Según dejó escrito, al terminarla estaba muy nerviosa, pues no sabía si Céspedes iba a aceptar el trabajo que ella había hecho, porque la bandera tenía solamente 126 centímetros (CM) de ancho por 130 CM de largo, era casi un cuadrado.

Pero al ver la enseña, el patricio bayamés se puso muy contento: ya contaba con el estandarte que los acompañaría en el levantamiento del 10 de octubre.

Tanto fue su entusiasmo por contar con la bandera a tiempo, que cuentan que esa misma jornada del 9 de octubre llamó a los esclavos a la hacienda y les dijo: «En la mañana que sigue a la noche de hoy, todos seréis tan libres como yo».

EL PRIMER DÍA DE LA LIBERTAD

En la fecha del 10 de octubre de 1868, cerca de las cuatro de la madrugada, ya Céspedes estaba en pie, pues, según pensaba, «el primer deber de un soldado de la libertad es que no lo sorprenda la aurora dormido».

A esa hora también despertó al músico Manuel Muñoz Cedeño, a quien le entregó una carta dirigida a Perucho Figueredo, en la cual, en clave, exponía: «He reunido al ganado y con la piara me dirijo a Bayamo».

Según relató Bartolomé Masó en un documento oficial, fechado el 13 de octubre de 1868, como a las diez del día comenzó todo. «Estábamos congregados en aquel lugar cerca de 500 patriotas, mandados a formar por el General en Jefe del Ejército Libertador», reseñó.

También al describir aquel momento épico, el historiador César Martín García, quien dirigiera por cerca de 30 años el Parque Museo Nacional La Demajagua, apuntó que lo primero que Céspedes hizo fue tomar posición de firme.

«Todos estaban quietos. Había silencio absoluto. Se dice que ni las cañas se movían, a pesar de ser el mes de octubre, época de fuertes vientos. Era un acto de solemnidad total», afirmó.

Congregados en aquel lugar se encontraban varios terratenientes que quisieron llevarse a sus esclavos también hacia allí, para que recibiesen el acto de justicia social y la bendición de saberse ciudadanos libres.

Además, había obreros y campesinos; es decir, una fuerza integrada por varios factores que, en ese momento, eran necesarios para salir al camino de la guerra, y que no se hablara más de la diferencia entre negros y blancos, porque a partir de ese momento todos iban a ser soldados, y a estar en la lucha, porque juntos iban a defender la Patria, añadió Martín García.

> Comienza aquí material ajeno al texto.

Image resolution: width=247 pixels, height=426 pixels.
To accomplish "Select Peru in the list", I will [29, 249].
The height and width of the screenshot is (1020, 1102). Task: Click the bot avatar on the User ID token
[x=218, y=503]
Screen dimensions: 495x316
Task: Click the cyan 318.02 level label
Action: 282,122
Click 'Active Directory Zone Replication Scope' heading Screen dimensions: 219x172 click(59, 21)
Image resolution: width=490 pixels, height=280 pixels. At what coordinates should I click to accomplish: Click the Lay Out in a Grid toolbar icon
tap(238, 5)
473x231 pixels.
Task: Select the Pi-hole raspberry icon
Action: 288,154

Entonces sonó el bronce, se hizo silencio total en el ingenio, y Céspedes arengó: «Ciudadanos, este sol que veis alzarse por la cumbre del Turquino viene a alumbrarnos el primer día de libertad e independencia para Cuba».

Allí, dirigiendo su mirada a aquellos que por tantos años habían llevado grilletes y sufrido el látigo sobre sus carnes, les comunicó: «Ciudadanos, hasta hoy habéis sido esclavos míos. Desde hoy, todos sois tan libres como yo… Cuba necesita de todos sus hijos para conquistar la independencia. Los que me quieran seguir, que me sigan. Los que se quieren quedar, que se queden. Desde este momento, los declaro tan libres como a los demás».

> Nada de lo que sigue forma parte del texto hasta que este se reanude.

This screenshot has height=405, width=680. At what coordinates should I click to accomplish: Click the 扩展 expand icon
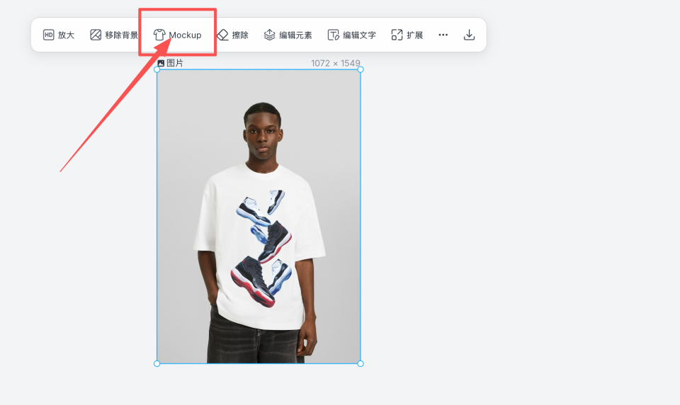pos(397,35)

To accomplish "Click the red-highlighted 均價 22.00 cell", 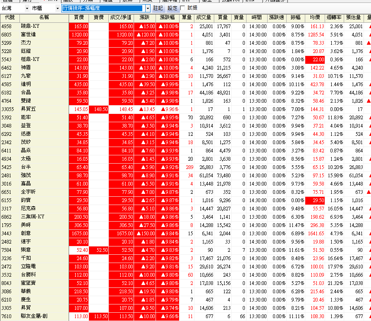I will (315, 60).
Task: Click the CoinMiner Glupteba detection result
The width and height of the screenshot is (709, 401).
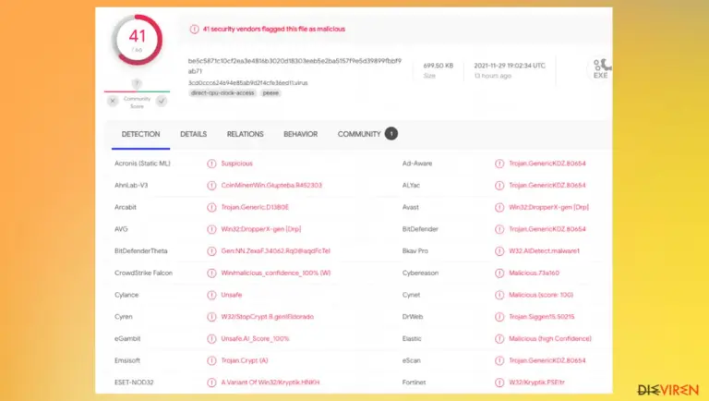Action: click(271, 185)
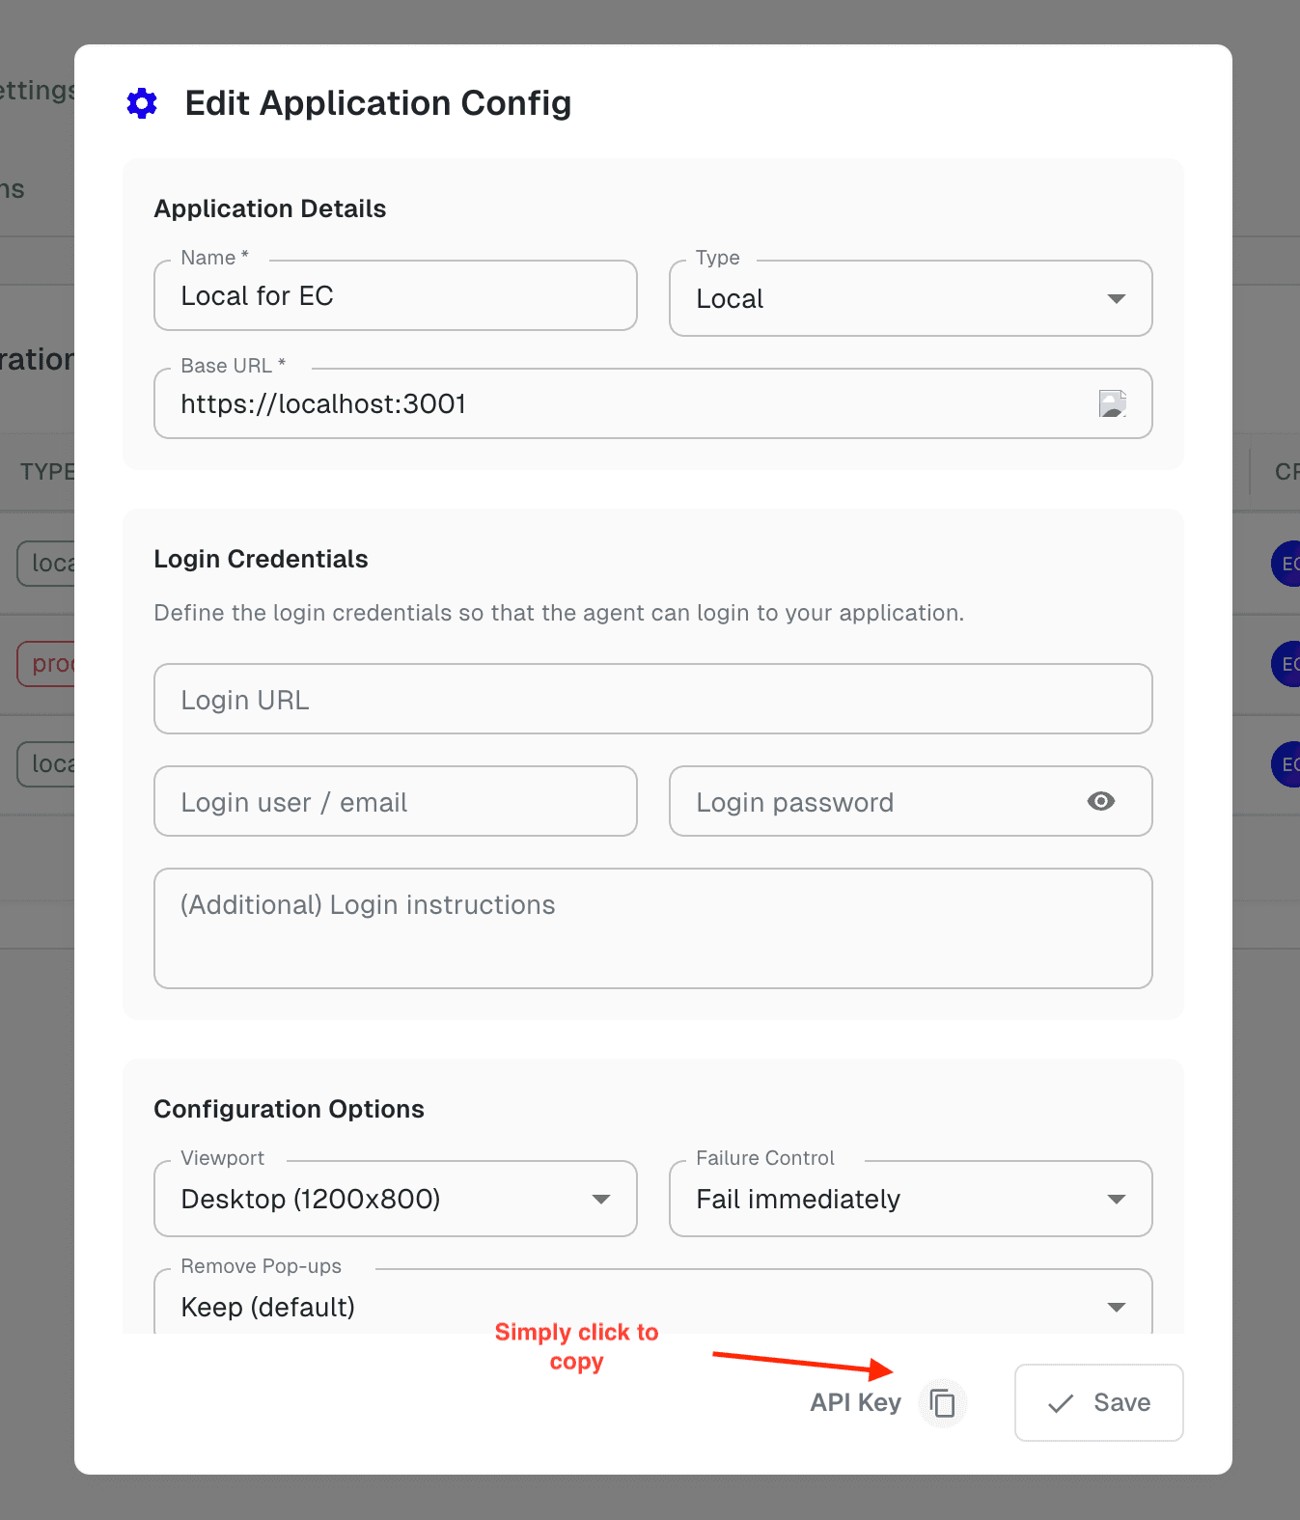Save the application config

[1098, 1402]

Junto a aquel gesto altruista que dignificaba por vez primera la vida de los negros esclavos, Carlos Manuel de Céspedes explicó las impostergables razones por las que se irían a la manigua.

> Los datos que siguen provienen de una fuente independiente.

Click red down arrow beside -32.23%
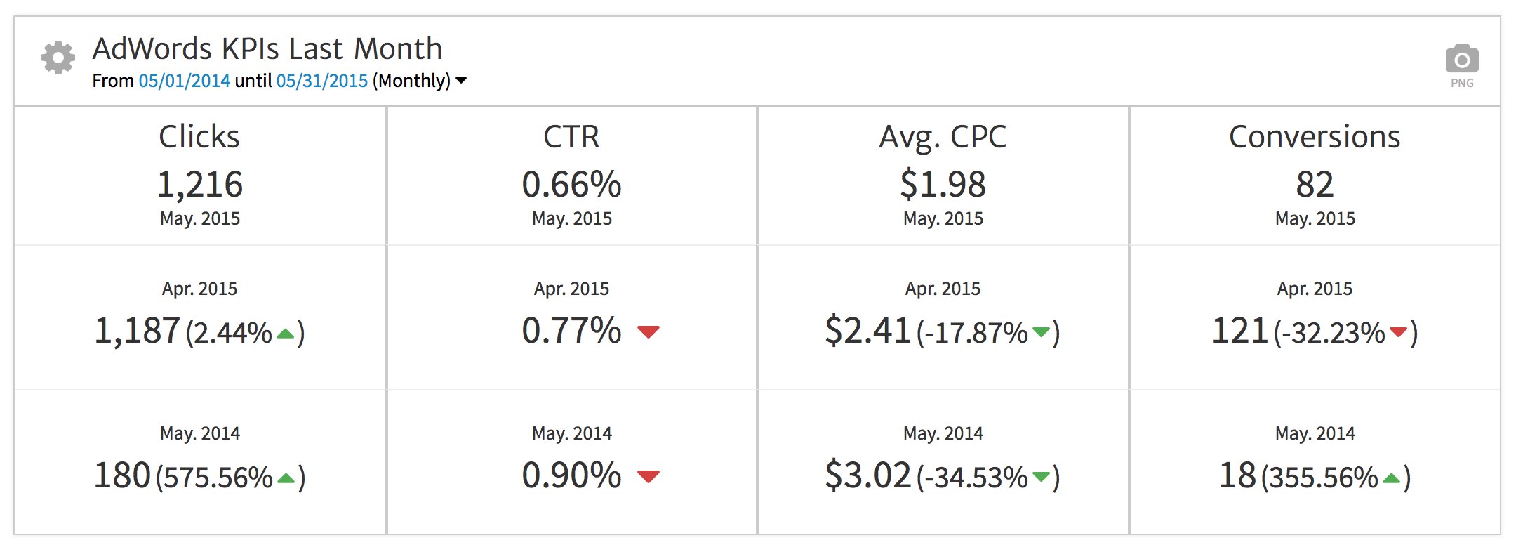The width and height of the screenshot is (1523, 545). [1398, 331]
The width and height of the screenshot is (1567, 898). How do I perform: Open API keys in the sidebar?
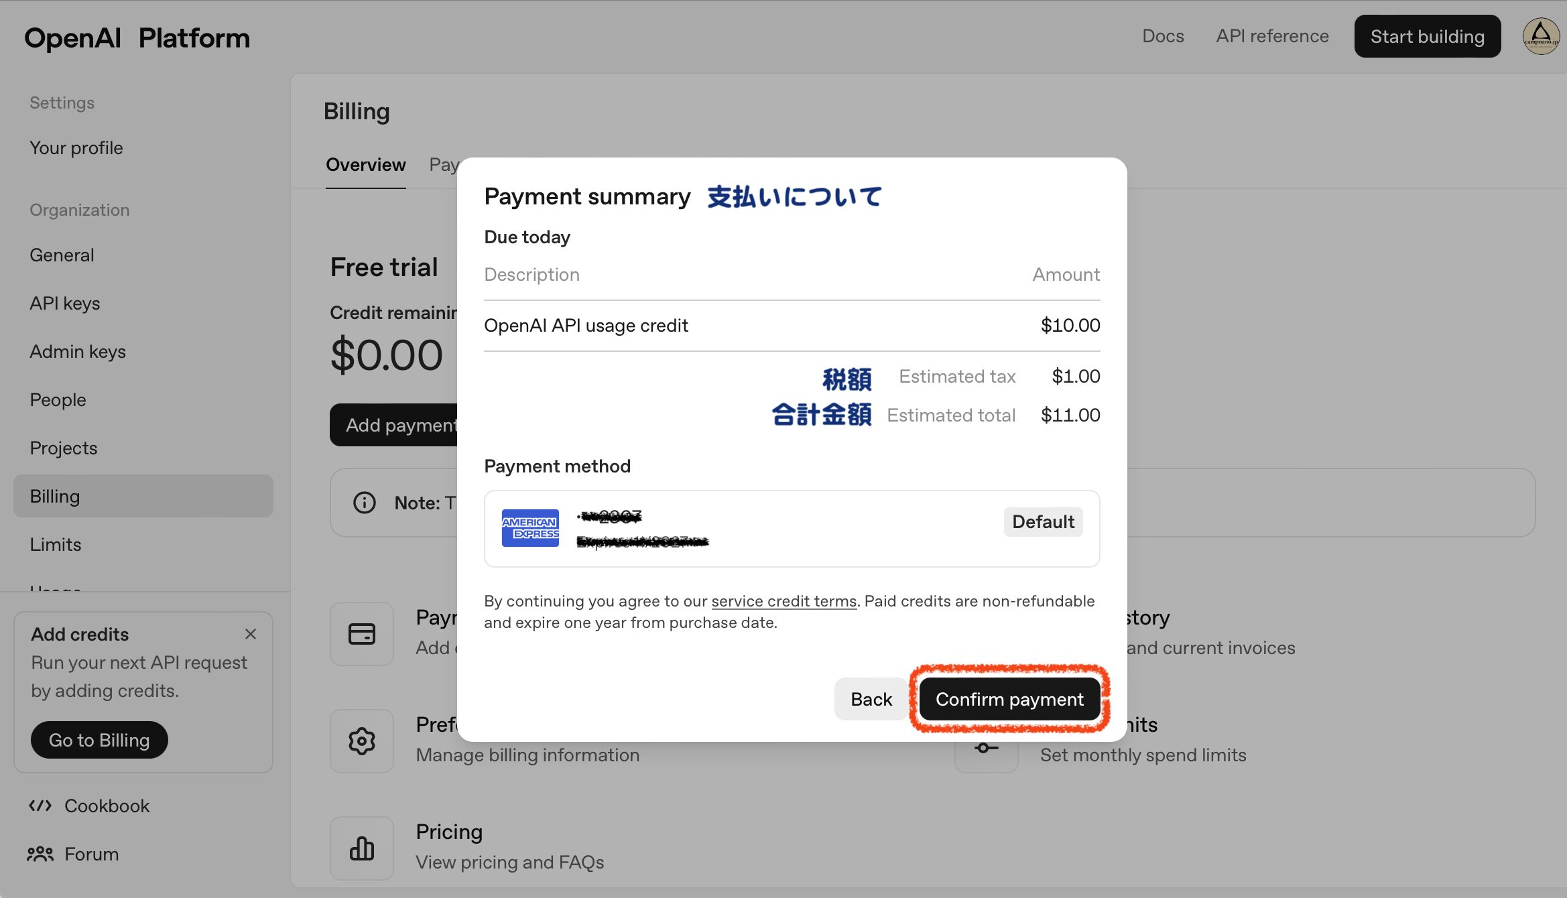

«España gobierna a la isla de Cuba con un brazo de hierro ensangrentado. Nos impone contribuciones y tributos a su antojo. Nos priva de toda libertad política, civil y religiosa. A los mejores hijos los expulsan a remotos climas o los ejecuta sin forma de proceso. España nos impone un ejército de desempleados hambrientos que no hacen otra cosa más que devorar el producto de nuestro sacrificio».

Ante tanto oprobio acumulado durante tres siglos, no hubo otro camino posible que el del combate.

«Cuba aspira a ser una nación grande y civilizada para atender un brazo amigo y un corazón fraternal a todos los demás pueblos… Por tanto, no nos queda otro recurso que apelar a las armas», anunció Céspedes.

Un juramento sellaría esa decisión y, acto seguido, aquellos hombres reunidos en La Demajagua, con apenas 37 armas de fuego que se habían podido conseguir, algunas lanzas de púa y los machetes de cortar la caña, se dispusieron a partir hacia los campos de Cuba, a conquistar, con su honor y con su sangre, la libertad de la Patria.